It ‘s a bit of a shock actually, like having all your ex-wives show up at brunch and start up on you again!
However relax, once seated at the bar and looking back, you see that the your personal connection has nothing to do with it, these females are not screaming- they are exploding, exploding with energy which is unraveling before your eyes.
The focus of each painting is the mouth. The mouths of the subjects are wide-open and crazy with joy, ecstasy or fear, or all three; it’s up to the viewer. Secondary impressions come, the image of the girl in the strobe-lit disco, a still frame from a riot scene in a magazine; the moment your wife gave birth.
Those images fade along with a catalogue of others; then your brain says, hang on these aren’t faces, they are moments when whiplashes of paint, the flashes of blades of color and line, the un-coiling of springs, conspired momentarily to form faces of women unknown.
Raquel Echanique is the latest artist from the HART950 Gallery; my last review of was about drawing; Echanique is a painter, with a sure-hand mastery over what she wants the brush to do; it is she who blows up on the canvas in these works, and the results are sheer energy in the form of controlled explosions. And after you have taken them in, you realize that the motion has not stopped, the explosion continues to expand.
Somewhere in the artist’s mind the moments before each frozen frame exist, and somewhere beyond, her whiplash brushes conjure up other
moments of joy, ecstasy or fear, as they coil and thrash on into the future.

________

DIRECTION A:
In the review of Raquel Echanique's paintings, what is the focus of each painting?
DIRECTION B:
List the secondary impressions that the review of Raquel Echanique's paintings says come to the viewer.

SUPPLIED DATA:
________

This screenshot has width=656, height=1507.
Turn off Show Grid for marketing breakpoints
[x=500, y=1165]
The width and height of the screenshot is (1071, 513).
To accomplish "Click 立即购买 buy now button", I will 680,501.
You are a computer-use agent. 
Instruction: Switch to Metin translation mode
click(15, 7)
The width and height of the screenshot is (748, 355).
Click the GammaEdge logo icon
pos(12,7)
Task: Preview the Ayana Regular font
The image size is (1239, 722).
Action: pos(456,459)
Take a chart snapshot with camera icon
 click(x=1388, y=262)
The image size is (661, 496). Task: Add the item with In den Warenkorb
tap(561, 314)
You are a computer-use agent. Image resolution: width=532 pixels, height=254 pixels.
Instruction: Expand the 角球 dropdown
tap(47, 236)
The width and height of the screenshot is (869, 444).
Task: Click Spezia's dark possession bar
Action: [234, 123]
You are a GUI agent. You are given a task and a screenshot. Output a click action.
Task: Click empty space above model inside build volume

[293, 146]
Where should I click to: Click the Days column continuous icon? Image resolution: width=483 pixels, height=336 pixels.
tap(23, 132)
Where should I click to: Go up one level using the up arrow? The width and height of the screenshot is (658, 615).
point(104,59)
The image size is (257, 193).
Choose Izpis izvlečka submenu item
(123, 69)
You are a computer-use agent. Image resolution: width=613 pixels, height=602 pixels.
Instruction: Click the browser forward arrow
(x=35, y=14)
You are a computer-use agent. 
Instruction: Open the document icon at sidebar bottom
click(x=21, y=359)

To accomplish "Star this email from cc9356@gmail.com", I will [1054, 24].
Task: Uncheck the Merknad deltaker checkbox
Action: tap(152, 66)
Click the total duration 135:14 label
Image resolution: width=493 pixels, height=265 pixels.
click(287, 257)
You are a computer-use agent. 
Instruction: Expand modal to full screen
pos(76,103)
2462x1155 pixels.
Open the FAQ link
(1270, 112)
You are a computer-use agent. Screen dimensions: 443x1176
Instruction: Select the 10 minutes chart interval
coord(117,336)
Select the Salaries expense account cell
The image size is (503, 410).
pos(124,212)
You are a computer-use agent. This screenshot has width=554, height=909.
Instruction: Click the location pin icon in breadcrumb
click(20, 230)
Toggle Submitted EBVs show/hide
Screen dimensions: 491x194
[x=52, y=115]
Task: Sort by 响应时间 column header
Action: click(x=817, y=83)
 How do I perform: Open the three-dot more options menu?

________

EXPECTED ANSWER A:
The mouth.

EXPECTED ANSWER B:
- The image of the girl in the strobe-lit disco
- A still frame from a riot scene in a magazine
- The moment your wife gave birth